# pAPRika tutorial 1

In this example, we will setup and simulate butane (BUT) as a guest molecule for the host [curburbit[6]uril](https://en.wikipedia.org/wiki/Cucurbituril) (CB6). CBs are rigid, symmetric, cyclic host molecules with oxygen atoms around the portal edge of the cavity. We will run the simulation in implicit solvent, using the [Generalized-Born](https://en.wikipedia.org/wiki/Implicit_solvation#Generalized_Born) model, for speed and simplicity, using AMBER. This tutorial assumes familiarity with basic MD procedures.

## Initial Setup

The very first step in the calculation is creating a coordinate file for the bound host-guest complex (we usually use PDB format for this part because it works well with `tleap`). This does not have to perfectly match the bound state by any means (we will later minimize and equilibrate), but this should be a reasonable illustration of the bound complex. This file can be created by hand (in a program like Chimera, VMD, or PyMOL) or by docking the guest into the host cavity (with MOE, AutoDock, DOCK, ...).

In this example, this file is called `cb6-but.pdb`, in the `complex/` directory, and this is what it looks like.

![](images/cb6-but.png)

In addition to the coordinate file, we need separate `mol2` files for the host and guest molecule that contain the partial atomic charges. For cyclic hosts like CB6, you can specify either a single residue for the entire molecule (this is what we do here) or you can provide coordinates and charges for a single monomer and have `tleap` build the structure (this is a little more tricky).
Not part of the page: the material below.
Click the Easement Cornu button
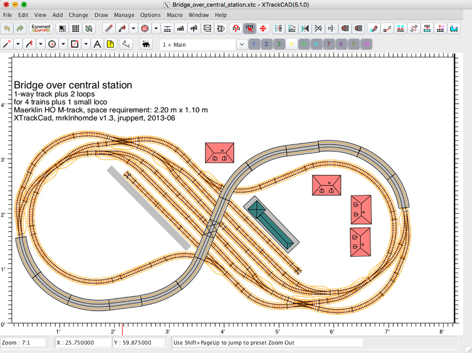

The `mol2` files that we use here (`cb6.mol2` and `but.mol2`) were created by running `antechamber -fi pdb -fo mol2 -i <pdb> -o <mol2> -c bcc` (I added `pl 10` for the host, which reduces the number of paths that `antechamber` takes to traverse the host; see `antechamber` help for more information).

### Create AMBER coordinate (`.rst7` or `.inpcrd`) and parameter files (`.prmtop` or `.topo`) for the host-guest complex

In this example, we will use GAFF parameters for both the host and guest. For the host, `parmchk2` has identified two parameters that are missing from GAFF and added the most similar ones into the supplementary `cb6.frcmod` file.

In [6]:
from paprika import tleap

In [7]:
system = tleap.System()
system.output_path = "complex"
system.pbc_type = None
system.neutralize = False

system.template_lines = [
"source leaprc.gaff",
"loadamberparams cb6.frcmod",
"CB6 = loadmol2 cb6.mol2",
"BUT = loadmol2 but.mol2",
"model = loadpdb cb6-but.pdb",
"check model",
"savepdb model vac.pdb",
"saveamberparm model vac.prmtop vac.rst7"
]

system.build()

After running `tleap`, it is always a good idea to check `leap.log`. `pAPRika` does some automated checking of the ouptut, but sometimes things slip through. (By default, `tleap` will append to `leap.log`.)

## Prepare the complex for an APR calculation

Now we are ready to prepare the complex for the attach-pull-release calculation. This involves:

- Aligning the structure so the guest can be pulled along the $z$ axis, and
- Adding dummy atoms that are used to orient the host and guest.

To access the host-guest structure in Python, we use the ParmEd `Structure` class. So we start by loading the vacuum model that we just created. Then, we need to define two atoms on the guest that are placed along the $z$ axis. These should be heavy atoms on either end of the guest, the second atom leading the pulling.

These same atoms will be used later for the restraints, so I will name them `G1` and `G2`, using AMBER selection syntax.

### Align the pulling axis

In [15]:
import parmed as pmd

In [16]:
structure = pmd.load_file("complex/vac.prmtop",
                          "complex/vac.rst7",
                          structure=True)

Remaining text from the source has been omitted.